British CFAs reject the Efficient Market Hypothesis

According to the Financial Times (June 16, 2020), the British Chartered Financial Analyst Institute recently polled its members and found that 77% either “strongly” or “very strongly” disagreed that investors behaved rationally.

On the road to Damascus ...

This, of course, is consistent with the Irrationality Axiom which is one of the foundations of Capital Flow Analysis.

The Times article goes on to say,

The shift [in thinking] is significant as the assumption of efficient markets is the cornerstone of calculating the value of everything from stocks to pension fund liabilities to executive compensation. … However, the trend appears to reflect a wider intellectual swing. In the past three decades, the global asset management industry has been dominated by the so-called “efficient markets” hypothesis, which has given birth to ideas such as the capital asset pricing model, that portrays investing as a trade-off between risk and return.
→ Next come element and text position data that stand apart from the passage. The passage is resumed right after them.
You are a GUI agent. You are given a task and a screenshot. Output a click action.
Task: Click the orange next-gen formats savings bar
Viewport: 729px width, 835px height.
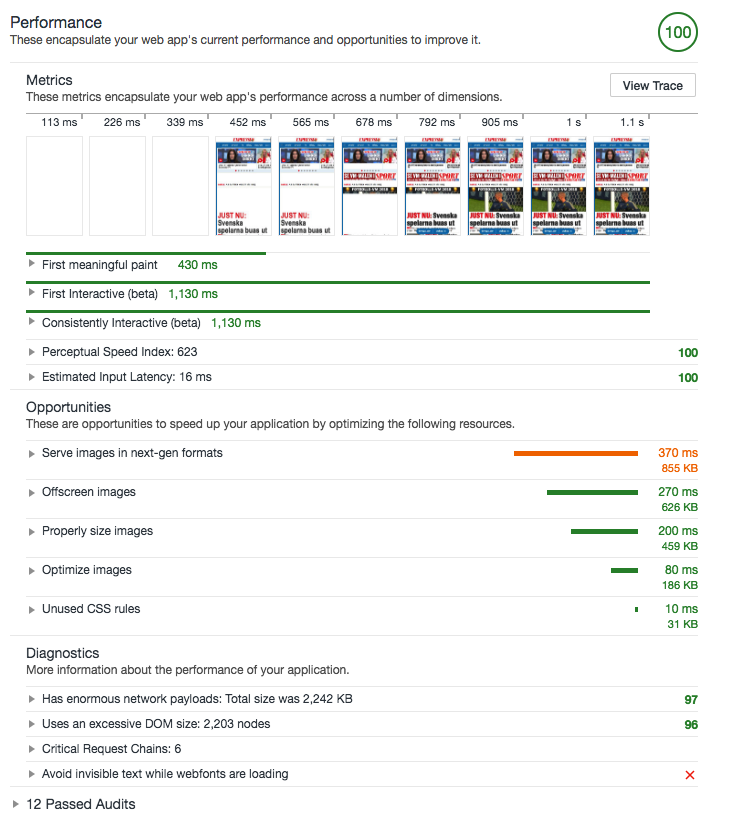pos(575,453)
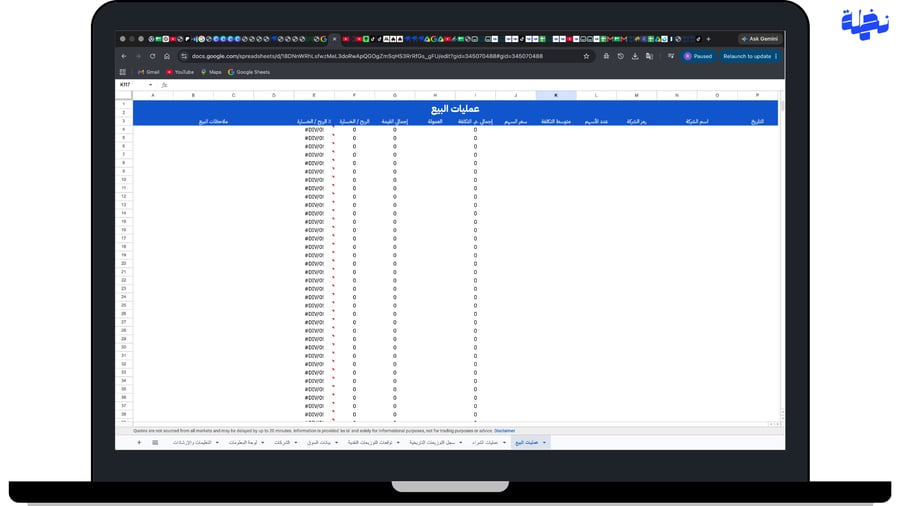Click the Ask Gemini button
Screen dimensions: 900x506
[759, 39]
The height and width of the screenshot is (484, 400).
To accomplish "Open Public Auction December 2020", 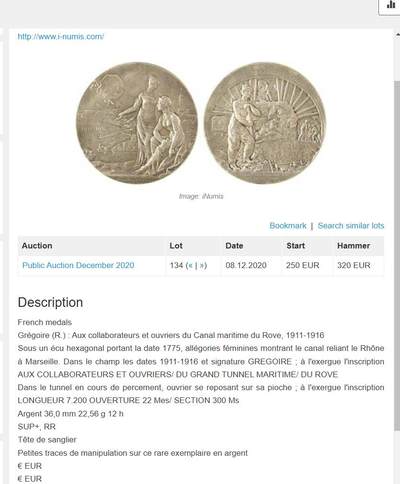I will [x=78, y=265].
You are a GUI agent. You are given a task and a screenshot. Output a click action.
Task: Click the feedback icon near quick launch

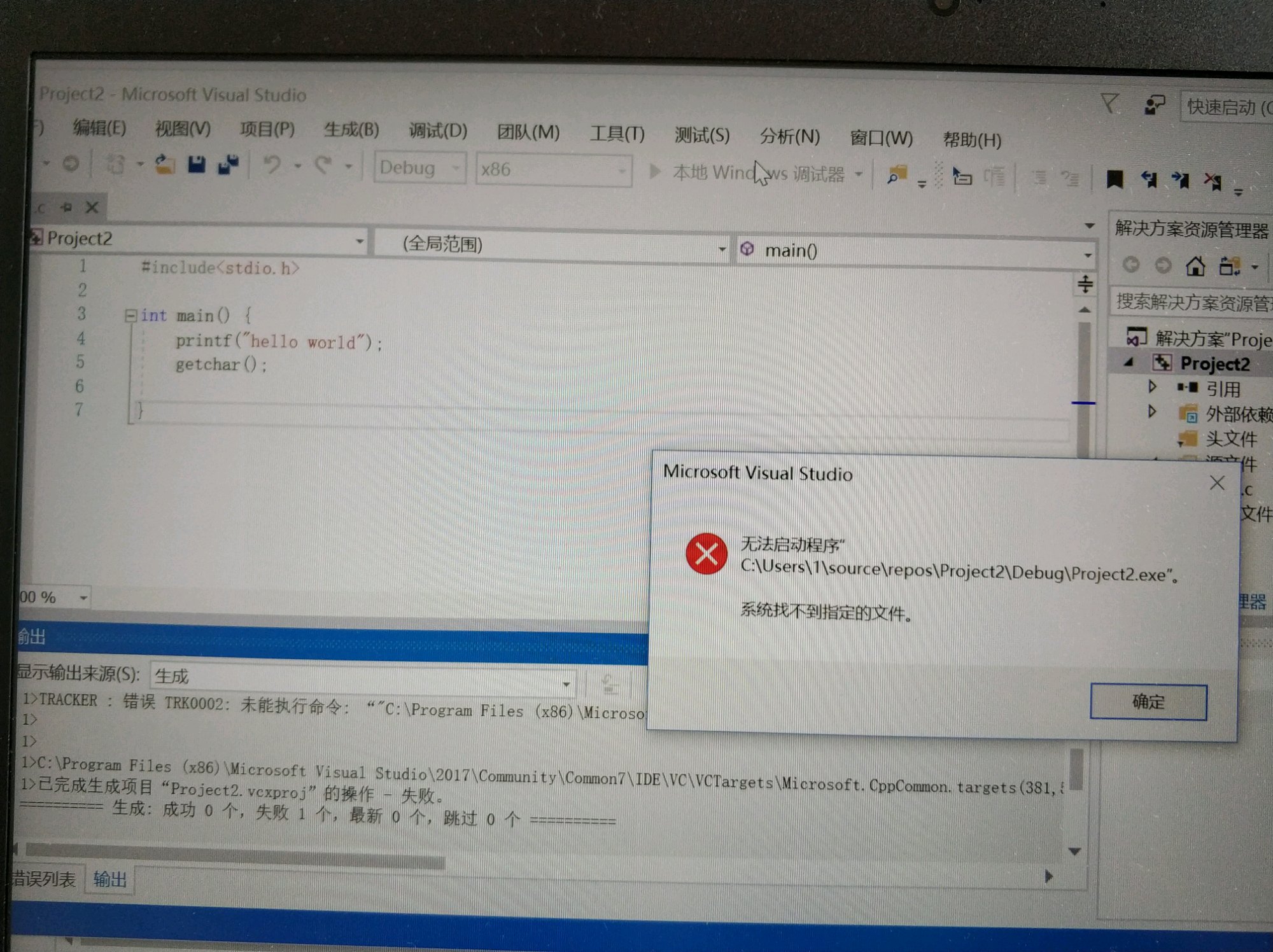1154,105
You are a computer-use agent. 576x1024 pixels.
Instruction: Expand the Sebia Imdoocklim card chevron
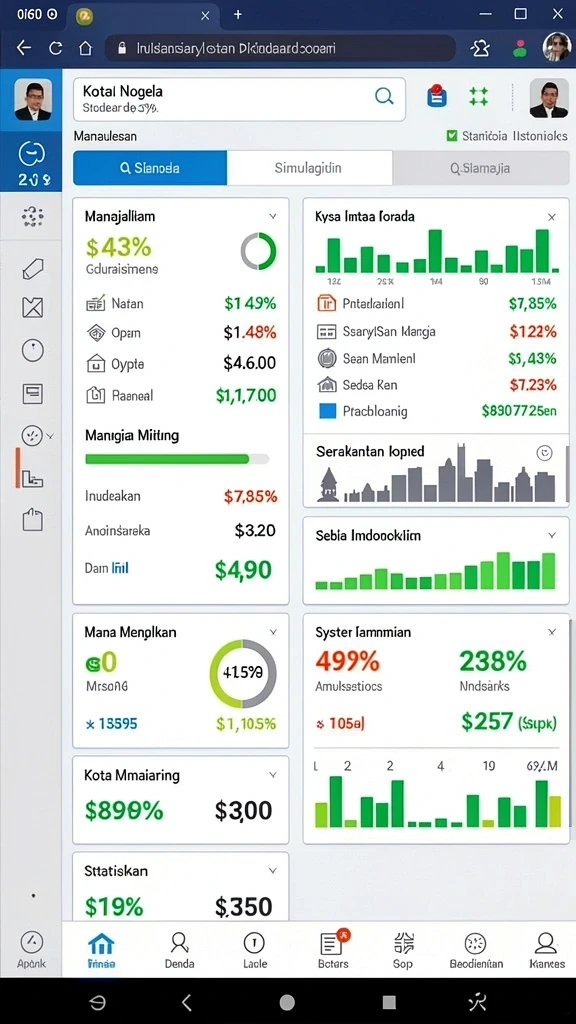coord(552,536)
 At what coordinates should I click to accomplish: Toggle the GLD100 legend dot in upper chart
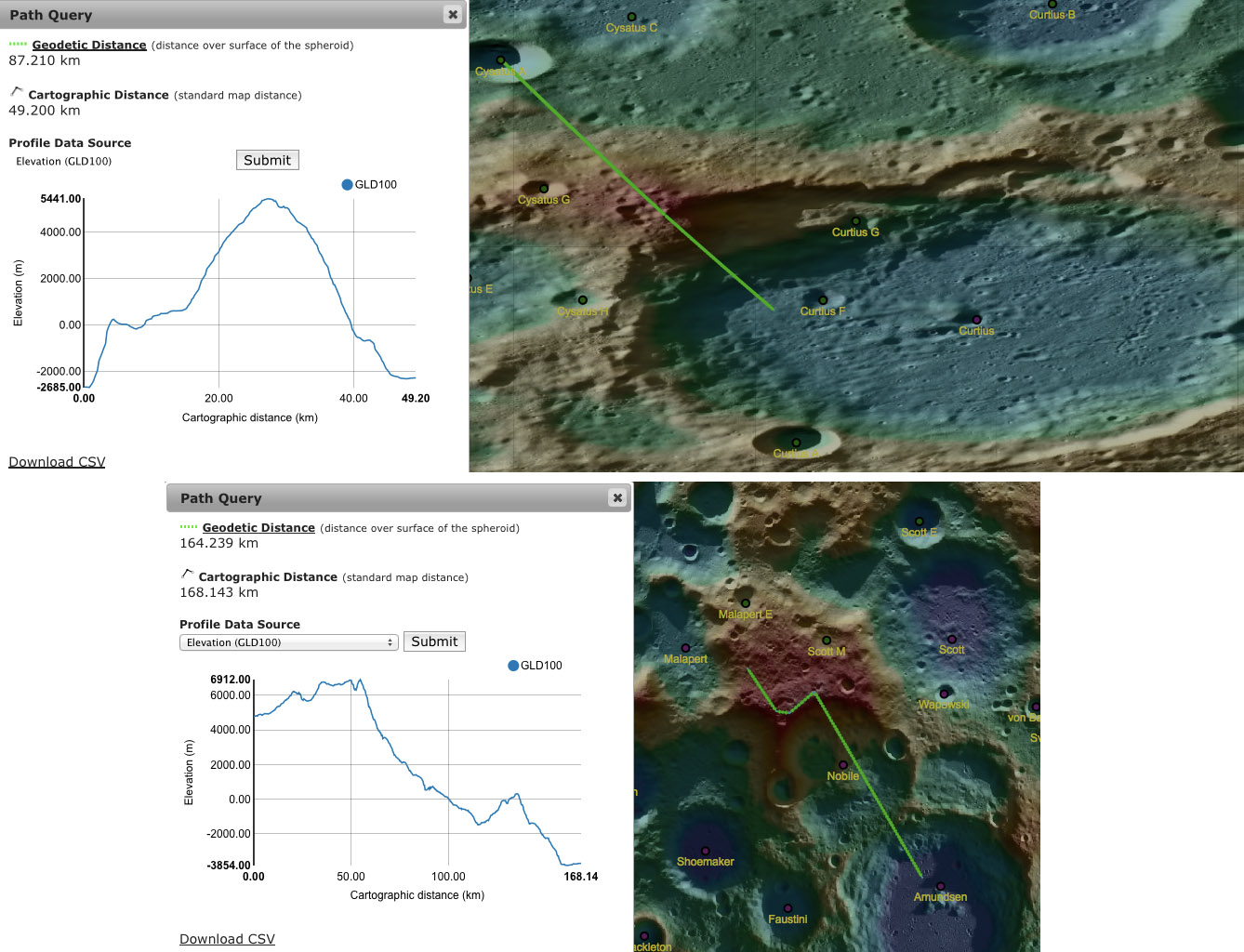(347, 184)
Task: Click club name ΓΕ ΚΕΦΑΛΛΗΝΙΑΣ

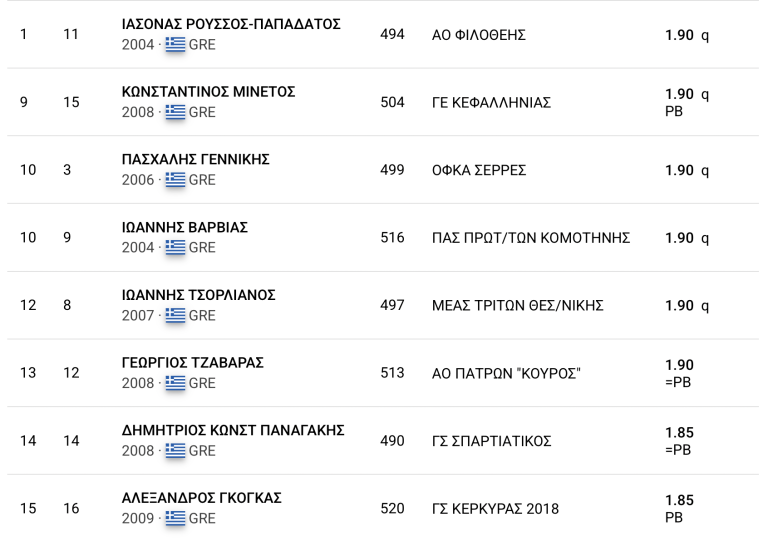Action: [x=491, y=103]
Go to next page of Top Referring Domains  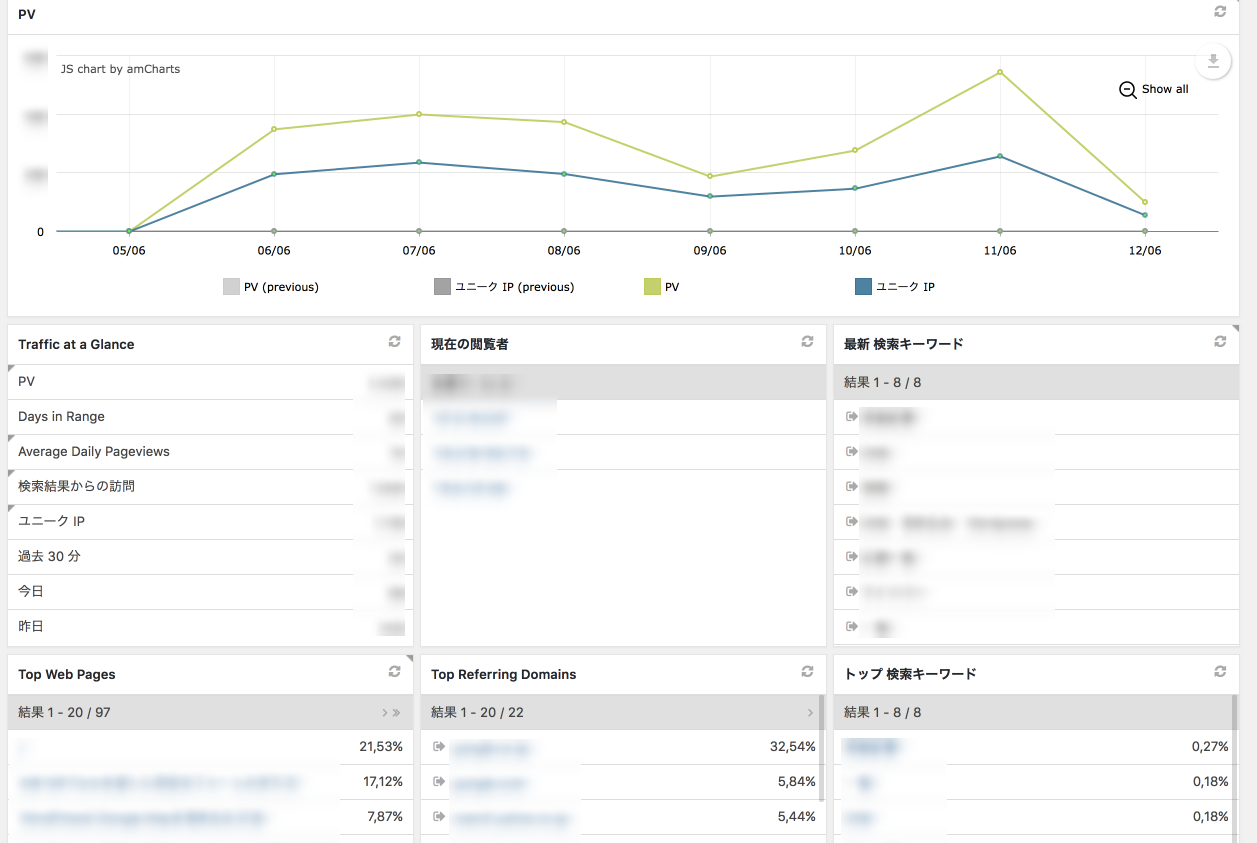click(809, 713)
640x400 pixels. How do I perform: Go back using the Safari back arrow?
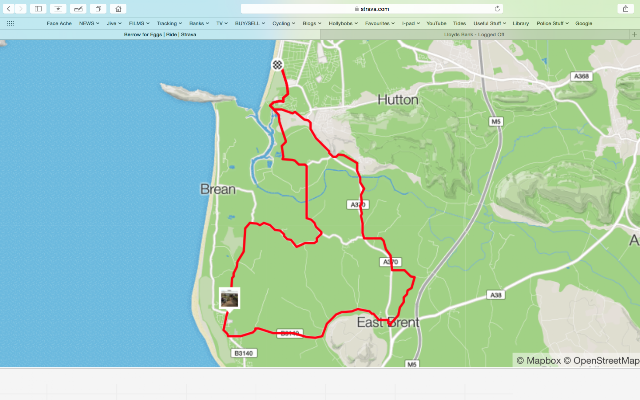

Rejection of the Efficient Market Hypothesis has far reaching implications for the structure and management of capital markets, including Modern Portfolio Theory, the use of betas, the justification for index funds, and the M&M Theories.

See: Fallacies of the Nobel Gods.

I suspect that the British CPAs did not come to change their views suddenly, as a result of the Crash of 2008 or a blinding light on the road to Damascus, but rather, like most of us, came to discover from working in the real world that much that is taught in college is nonsense.